*WHAT THE TASK ASKS*
Reproduce every one of the rows below word for word, keeping their order.

Dataset entries
********************
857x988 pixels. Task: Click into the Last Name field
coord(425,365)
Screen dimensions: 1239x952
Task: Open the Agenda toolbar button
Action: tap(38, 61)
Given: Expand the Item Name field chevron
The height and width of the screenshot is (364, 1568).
********************
*RESPONSE TO THE TASK*
857x988 pixels. Task: Click into the Last Name field
coord(425,365)
Screen dimensions: 1239x952
Task: Open the Agenda toolbar button
Action: tap(38, 61)
Given: Expand the Item Name field chevron
The height and width of the screenshot is (364, 1568).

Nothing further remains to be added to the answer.